[SOURCE MATERIAL Boundary: Start]

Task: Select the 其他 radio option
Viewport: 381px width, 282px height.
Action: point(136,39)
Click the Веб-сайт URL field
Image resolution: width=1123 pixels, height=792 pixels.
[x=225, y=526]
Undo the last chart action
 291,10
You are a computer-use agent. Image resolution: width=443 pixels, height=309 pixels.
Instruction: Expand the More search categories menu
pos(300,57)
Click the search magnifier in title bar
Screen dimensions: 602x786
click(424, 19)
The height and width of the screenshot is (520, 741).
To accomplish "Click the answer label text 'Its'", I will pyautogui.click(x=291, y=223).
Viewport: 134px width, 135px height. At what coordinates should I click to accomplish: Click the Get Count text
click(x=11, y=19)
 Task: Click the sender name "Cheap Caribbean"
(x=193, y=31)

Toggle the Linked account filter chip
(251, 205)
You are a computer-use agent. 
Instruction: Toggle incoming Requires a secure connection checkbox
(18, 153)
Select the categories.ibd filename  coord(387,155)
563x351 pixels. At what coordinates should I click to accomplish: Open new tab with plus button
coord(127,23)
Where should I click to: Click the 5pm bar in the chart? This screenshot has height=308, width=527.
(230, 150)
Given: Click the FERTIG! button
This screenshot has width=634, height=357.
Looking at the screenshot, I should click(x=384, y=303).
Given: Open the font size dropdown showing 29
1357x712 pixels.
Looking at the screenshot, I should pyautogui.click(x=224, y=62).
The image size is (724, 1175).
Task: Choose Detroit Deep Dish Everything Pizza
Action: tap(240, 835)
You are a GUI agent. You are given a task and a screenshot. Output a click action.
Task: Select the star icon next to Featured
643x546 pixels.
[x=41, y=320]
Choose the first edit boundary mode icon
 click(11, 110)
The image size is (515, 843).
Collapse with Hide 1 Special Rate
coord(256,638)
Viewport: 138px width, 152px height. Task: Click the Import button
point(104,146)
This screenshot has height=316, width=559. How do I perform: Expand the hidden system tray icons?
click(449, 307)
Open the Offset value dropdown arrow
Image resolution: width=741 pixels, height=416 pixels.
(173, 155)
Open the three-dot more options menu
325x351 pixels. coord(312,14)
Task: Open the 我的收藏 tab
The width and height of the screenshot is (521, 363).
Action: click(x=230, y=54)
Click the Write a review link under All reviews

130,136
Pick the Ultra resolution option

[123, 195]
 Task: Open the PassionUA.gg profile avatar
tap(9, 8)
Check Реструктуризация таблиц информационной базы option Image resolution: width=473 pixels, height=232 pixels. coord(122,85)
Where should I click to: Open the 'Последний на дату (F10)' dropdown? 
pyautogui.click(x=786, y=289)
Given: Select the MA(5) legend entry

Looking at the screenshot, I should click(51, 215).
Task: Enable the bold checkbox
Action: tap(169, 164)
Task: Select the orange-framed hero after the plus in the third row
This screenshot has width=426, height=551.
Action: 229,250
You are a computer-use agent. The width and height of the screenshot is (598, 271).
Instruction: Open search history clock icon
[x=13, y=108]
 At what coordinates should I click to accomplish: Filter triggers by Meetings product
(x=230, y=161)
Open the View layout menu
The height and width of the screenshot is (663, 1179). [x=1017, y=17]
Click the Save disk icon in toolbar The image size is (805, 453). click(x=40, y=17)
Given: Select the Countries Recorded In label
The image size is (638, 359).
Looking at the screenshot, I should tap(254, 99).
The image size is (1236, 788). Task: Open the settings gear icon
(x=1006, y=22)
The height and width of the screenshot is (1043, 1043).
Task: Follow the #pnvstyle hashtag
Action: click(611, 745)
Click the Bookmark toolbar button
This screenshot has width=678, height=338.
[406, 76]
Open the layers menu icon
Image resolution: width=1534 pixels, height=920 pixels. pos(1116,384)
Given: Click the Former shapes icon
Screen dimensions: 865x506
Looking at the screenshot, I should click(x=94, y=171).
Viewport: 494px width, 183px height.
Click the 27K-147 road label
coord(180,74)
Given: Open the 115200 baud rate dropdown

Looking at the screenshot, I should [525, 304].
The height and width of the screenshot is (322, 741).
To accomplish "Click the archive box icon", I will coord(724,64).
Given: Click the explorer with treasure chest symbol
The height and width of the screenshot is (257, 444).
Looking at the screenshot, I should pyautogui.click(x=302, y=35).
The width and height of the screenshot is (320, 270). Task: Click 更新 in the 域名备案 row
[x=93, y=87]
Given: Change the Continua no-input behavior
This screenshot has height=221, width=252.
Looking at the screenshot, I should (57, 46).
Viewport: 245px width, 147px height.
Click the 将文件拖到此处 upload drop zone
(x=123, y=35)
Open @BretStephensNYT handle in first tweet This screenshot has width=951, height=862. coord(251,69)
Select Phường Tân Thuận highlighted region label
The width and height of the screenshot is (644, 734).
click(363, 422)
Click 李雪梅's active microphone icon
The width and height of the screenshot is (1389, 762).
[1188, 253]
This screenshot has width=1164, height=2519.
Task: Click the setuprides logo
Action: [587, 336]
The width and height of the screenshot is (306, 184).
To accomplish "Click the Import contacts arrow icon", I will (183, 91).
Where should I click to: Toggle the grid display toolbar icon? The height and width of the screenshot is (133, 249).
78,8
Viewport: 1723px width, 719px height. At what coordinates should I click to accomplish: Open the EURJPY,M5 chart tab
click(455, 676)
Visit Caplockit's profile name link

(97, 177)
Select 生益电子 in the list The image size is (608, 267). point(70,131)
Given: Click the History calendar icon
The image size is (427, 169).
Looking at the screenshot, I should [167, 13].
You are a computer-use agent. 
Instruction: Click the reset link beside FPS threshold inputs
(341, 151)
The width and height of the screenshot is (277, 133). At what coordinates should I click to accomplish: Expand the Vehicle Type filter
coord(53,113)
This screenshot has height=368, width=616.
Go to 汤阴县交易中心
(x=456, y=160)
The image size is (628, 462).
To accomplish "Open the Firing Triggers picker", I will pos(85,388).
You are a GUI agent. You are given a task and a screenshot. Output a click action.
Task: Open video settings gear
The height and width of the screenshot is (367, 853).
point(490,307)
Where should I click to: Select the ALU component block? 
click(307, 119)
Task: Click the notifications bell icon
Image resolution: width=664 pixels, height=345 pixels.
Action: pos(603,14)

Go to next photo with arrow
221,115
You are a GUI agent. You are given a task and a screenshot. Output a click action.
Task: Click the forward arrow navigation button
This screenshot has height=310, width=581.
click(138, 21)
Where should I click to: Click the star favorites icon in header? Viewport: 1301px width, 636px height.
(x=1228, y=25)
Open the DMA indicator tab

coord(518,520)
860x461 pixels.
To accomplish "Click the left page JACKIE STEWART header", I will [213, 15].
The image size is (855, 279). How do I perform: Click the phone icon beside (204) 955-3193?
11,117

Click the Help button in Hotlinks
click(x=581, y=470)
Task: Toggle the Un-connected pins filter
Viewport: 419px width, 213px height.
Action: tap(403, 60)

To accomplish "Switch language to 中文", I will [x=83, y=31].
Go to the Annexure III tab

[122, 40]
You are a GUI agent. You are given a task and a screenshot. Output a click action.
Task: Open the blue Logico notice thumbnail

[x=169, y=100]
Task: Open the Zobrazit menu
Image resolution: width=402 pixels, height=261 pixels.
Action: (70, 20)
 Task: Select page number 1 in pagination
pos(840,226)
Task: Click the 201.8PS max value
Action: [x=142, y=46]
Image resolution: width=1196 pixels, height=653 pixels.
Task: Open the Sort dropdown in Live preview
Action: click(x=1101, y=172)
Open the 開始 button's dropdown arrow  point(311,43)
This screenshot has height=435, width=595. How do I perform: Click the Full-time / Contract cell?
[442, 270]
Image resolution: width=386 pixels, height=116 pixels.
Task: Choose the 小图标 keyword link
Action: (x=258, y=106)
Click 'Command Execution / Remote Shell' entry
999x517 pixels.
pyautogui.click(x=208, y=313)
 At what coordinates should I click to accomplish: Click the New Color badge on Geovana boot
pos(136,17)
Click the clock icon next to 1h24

[SOURCE MATERIAL Boundary: End]

▸ **PROBLEM STATEMENT**
From the material above, copy exactly the lines between the line holding "Click the 将文件拖到此处 upload drop zone" and the line holding "Select Phường Tân", inclusive, and only those.

▸ **RESPONSE TO THE EXERCISE**
Click the 将文件拖到此处 upload drop zone
(x=123, y=35)
Open @BretStephensNYT handle in first tweet This screenshot has width=951, height=862. coord(251,69)
Select Phường Tân Thuận highlighted region label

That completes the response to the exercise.